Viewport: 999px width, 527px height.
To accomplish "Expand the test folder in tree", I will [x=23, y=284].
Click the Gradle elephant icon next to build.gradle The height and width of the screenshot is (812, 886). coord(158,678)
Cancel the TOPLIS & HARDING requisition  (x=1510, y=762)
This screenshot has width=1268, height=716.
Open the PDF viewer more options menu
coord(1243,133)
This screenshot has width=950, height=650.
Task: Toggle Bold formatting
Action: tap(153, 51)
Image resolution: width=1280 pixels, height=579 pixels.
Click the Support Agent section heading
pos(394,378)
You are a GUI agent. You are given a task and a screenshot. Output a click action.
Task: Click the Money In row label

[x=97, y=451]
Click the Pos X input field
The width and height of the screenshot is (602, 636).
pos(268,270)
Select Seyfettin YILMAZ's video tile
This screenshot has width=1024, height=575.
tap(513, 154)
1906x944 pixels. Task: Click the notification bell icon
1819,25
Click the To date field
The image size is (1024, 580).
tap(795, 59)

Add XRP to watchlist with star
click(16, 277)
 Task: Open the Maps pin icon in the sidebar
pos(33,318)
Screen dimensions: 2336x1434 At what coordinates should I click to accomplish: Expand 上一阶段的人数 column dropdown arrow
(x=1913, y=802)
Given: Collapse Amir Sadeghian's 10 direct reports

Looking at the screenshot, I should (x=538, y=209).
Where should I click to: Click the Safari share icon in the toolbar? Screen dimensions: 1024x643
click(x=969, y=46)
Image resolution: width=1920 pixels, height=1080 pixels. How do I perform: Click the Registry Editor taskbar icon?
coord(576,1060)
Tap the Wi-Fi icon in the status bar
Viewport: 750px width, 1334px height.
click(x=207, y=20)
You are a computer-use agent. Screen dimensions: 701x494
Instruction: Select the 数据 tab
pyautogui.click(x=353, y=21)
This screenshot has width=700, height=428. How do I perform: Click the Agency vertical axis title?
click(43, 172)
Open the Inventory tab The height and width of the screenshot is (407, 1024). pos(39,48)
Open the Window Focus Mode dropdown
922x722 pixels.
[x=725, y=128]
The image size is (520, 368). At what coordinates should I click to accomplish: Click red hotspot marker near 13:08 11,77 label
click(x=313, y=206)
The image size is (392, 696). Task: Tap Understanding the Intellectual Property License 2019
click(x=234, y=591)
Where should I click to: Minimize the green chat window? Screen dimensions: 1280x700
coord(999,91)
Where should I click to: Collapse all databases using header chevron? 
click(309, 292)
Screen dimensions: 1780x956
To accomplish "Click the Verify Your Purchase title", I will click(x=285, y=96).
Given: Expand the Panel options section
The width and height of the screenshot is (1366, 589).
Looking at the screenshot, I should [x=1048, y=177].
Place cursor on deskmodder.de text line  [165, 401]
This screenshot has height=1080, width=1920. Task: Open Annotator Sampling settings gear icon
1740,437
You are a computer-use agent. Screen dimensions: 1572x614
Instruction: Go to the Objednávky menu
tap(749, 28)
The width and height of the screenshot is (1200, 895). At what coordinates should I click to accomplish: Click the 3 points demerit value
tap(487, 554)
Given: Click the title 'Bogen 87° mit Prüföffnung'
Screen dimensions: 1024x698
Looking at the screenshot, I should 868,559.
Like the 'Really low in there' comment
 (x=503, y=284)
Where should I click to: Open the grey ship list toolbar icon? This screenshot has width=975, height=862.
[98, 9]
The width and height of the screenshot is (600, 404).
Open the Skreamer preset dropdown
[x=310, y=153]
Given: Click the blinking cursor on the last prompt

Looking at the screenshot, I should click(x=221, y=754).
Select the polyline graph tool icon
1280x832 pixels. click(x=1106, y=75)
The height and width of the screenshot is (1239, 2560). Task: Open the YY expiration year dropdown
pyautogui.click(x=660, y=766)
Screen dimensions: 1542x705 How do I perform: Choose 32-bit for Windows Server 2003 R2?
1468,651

» **SHORT EXERCISE**:
Reproduce every line of the records above verbatim, with nothing added or left out.

» **REPLY TO THE TASK**:
Viewport: 999px width, 527px height.
To accomplish "Expand the test folder in tree", I will [x=23, y=284].
Click the Gradle elephant icon next to build.gradle The height and width of the screenshot is (812, 886). coord(158,678)
Cancel the TOPLIS & HARDING requisition  (x=1510, y=762)
This screenshot has width=1268, height=716.
Open the PDF viewer more options menu
coord(1243,133)
This screenshot has width=950, height=650.
Task: Toggle Bold formatting
Action: tap(153, 51)
Image resolution: width=1280 pixels, height=579 pixels.
Click the Support Agent section heading
pos(394,378)
You are a GUI agent. You are given a task and a screenshot. Output a click action.
Task: Click the Money In row label

[x=97, y=451]
Click the Pos X input field
The width and height of the screenshot is (602, 636).
pos(268,270)
Select Seyfettin YILMAZ's video tile
This screenshot has width=1024, height=575.
tap(513, 154)
1906x944 pixels. Task: Click the notification bell icon
1819,25
Click the To date field
The image size is (1024, 580).
tap(795, 59)

Add XRP to watchlist with star
click(16, 277)
 Task: Open the Maps pin icon in the sidebar
pos(33,318)
Screen dimensions: 2336x1434 At what coordinates should I click to accomplish: Expand 上一阶段的人数 column dropdown arrow
(x=1913, y=802)
Given: Collapse Amir Sadeghian's 10 direct reports

Looking at the screenshot, I should (x=538, y=209).
Where should I click to: Click the Safari share icon in the toolbar? Screen dimensions: 1024x643
click(x=969, y=46)
Image resolution: width=1920 pixels, height=1080 pixels. How do I perform: Click the Registry Editor taskbar icon?
coord(576,1060)
Tap the Wi-Fi icon in the status bar
Viewport: 750px width, 1334px height.
click(x=207, y=20)
You are a computer-use agent. Screen dimensions: 701x494
Instruction: Select the 数据 tab
pyautogui.click(x=353, y=21)
This screenshot has width=700, height=428. How do I perform: Click the Agency vertical axis title?
click(43, 172)
Open the Inventory tab The height and width of the screenshot is (407, 1024). pos(39,48)
Open the Window Focus Mode dropdown
922x722 pixels.
[x=725, y=128]
The image size is (520, 368). At what coordinates should I click to accomplish: Click red hotspot marker near 13:08 11,77 label
click(x=313, y=206)
The image size is (392, 696). Task: Tap Understanding the Intellectual Property License 2019
click(x=234, y=591)
Where should I click to: Minimize the green chat window? Screen dimensions: 1280x700
coord(999,91)
Where should I click to: Collapse all databases using header chevron? 
click(309, 292)
Screen dimensions: 1780x956
To accomplish "Click the Verify Your Purchase title", I will click(x=285, y=96).
Given: Expand the Panel options section
The width and height of the screenshot is (1366, 589).
Looking at the screenshot, I should [x=1048, y=177].
Place cursor on deskmodder.de text line  [165, 401]
This screenshot has height=1080, width=1920. Task: Open Annotator Sampling settings gear icon
1740,437
You are a computer-use agent. Screen dimensions: 1572x614
Instruction: Go to the Objednávky menu
tap(749, 28)
The width and height of the screenshot is (1200, 895). At what coordinates should I click to accomplish: Click the 3 points demerit value
tap(487, 554)
Given: Click the title 'Bogen 87° mit Prüföffnung'
Screen dimensions: 1024x698
Looking at the screenshot, I should 868,559.
Like the 'Really low in there' comment
 (x=503, y=284)
Where should I click to: Open the grey ship list toolbar icon? This screenshot has width=975, height=862.
[98, 9]
The width and height of the screenshot is (600, 404).
Open the Skreamer preset dropdown
[x=310, y=153]
Given: Click the blinking cursor on the last prompt

Looking at the screenshot, I should click(x=221, y=754).
Select the polyline graph tool icon
1280x832 pixels. click(x=1106, y=75)
The height and width of the screenshot is (1239, 2560). Task: Open the YY expiration year dropdown
pyautogui.click(x=660, y=766)
Screen dimensions: 1542x705 How do I perform: Choose 32-bit for Windows Server 2003 R2?
1468,651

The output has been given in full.